La información biológica les mostró diferencias con poblaciones de otros continentes en la variación de tres genes llamados COMT, OPRM1 y OPRK1. Al comparar las poblaciones argentinas estudiadas, las variaciones entre los habitantes de cada lugar para estos genes no fueron tan importantes, aunque sí para otro llamado IL-1Ra, sobre el cual la misma autora había publicado un artículo científico en 2015.

“Notamos que en comunidades nativas chaqueñas este último gen presenta una variante relacionada con los procesos inflamatorios, que se caracterizan por la presencia de dolor, con mucha más frecuencia que en otros grupos”, detalla Catanesi. También se recabaron datos en un exhaustivo cuestionario acerca de experiencias como migrañas, fracturas, intervenciones odontológicas, partos con o sin anestesia, y más. “Los dos aspectos más importantes en genética del dolor son: cuánto te duele, y cuál es tu respuesta a los analgésicos. Todo se evalúa en base a una escala numérica”, relata.

• Tareas:
1 - Transcribe del texto sobre la genética del dolor el pasaje que va desde "La información biológica" hasta "científico en 2015.".
2 - Prosigue el texto sobre la genética del dolor a partir de su última oración.

(Datos almacenados)
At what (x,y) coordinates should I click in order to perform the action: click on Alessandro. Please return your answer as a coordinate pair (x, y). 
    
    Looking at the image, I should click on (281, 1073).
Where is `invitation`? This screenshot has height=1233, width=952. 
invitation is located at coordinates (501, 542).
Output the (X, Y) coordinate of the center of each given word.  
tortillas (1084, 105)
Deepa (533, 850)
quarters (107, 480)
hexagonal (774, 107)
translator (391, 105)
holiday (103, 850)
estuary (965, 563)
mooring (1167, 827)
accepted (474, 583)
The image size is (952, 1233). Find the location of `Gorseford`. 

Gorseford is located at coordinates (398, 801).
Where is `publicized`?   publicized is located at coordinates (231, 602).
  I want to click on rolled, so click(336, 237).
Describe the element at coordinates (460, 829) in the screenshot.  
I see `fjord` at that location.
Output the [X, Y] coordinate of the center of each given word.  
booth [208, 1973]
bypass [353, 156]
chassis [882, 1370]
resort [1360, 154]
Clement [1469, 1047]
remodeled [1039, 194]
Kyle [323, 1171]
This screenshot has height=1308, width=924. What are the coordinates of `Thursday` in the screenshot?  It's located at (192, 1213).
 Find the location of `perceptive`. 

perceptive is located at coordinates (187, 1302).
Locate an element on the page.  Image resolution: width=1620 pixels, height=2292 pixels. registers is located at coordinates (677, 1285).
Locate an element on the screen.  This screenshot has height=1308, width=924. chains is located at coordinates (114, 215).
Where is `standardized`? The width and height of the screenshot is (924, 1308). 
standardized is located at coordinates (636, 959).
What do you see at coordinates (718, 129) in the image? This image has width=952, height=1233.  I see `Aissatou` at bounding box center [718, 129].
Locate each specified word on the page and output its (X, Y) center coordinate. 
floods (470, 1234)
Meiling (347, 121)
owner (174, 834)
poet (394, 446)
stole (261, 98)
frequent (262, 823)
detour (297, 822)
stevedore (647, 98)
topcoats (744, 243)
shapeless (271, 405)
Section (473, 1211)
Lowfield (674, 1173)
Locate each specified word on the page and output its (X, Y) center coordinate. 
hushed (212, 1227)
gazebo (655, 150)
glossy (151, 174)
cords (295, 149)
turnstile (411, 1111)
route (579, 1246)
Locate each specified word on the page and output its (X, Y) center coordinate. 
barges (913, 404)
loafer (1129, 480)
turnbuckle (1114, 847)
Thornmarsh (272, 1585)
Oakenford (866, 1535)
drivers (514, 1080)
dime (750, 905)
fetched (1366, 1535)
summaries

• Respuestas:
1 -
La información biológica les mostró diferencias con poblaciones de otros continentes en la variación de tres genes llamados COMT, OPRM1 y OPRK1. Al comparar las poblaciones argentinas estudiadas, las variaciones entre los habitantes de cada lugar para estos genes no fueron tan importantes, aunque sí para otro llamado IL-1Ra, sobre el cual la misma autora había publicado un artículo científico en 2015.

2 -
“Las asociaciones genéticas son las variaciones que pueden corresponderse con algún rasgo, que en este caso es la expresión del dolor. La realidad es que no encontramos las mismas que figuran en la bibliografía, ya que generalmente lo que está más estudiado y descripto es lo europeo, y nosotros tenemos una mezcla de distintos orígenes”, aduce Catanesi, y continúa: “Más aún las comunidades elegidas, donde hay muchas personas nativas junto con otras que no lo son. Esto tiene que ver con el flujo genético, porque cuando se combinan las poblaciones, aumenta la variabilidad de los genes y cambia la frecuencia de las variantes o alelos, es decir sus formas”.

El antecedente de esta línea de investigación radica en experiencias con modelos de ratones que Catanesi realizó hace poco más de una década durante una estadía como becaria en el Instituto Nacional de Genética de Mishima, Japón. “Las pruebas consistían en infligir al animal algún tipo de dolor sin llegar a causarle una lesión. Por ejemplo, colocarlo en una cabina con el piso caliente –denominada hotplate– y observar cuánto tiempo demoraba en lamerse las patas delanteras, señal de que la temperatura lo estaba afectando”, cuenta la científica. El paso siguiente era analizar genéticamente a cada individuo para detectar las variantes y sus correlaciones con la manifestación del malestar.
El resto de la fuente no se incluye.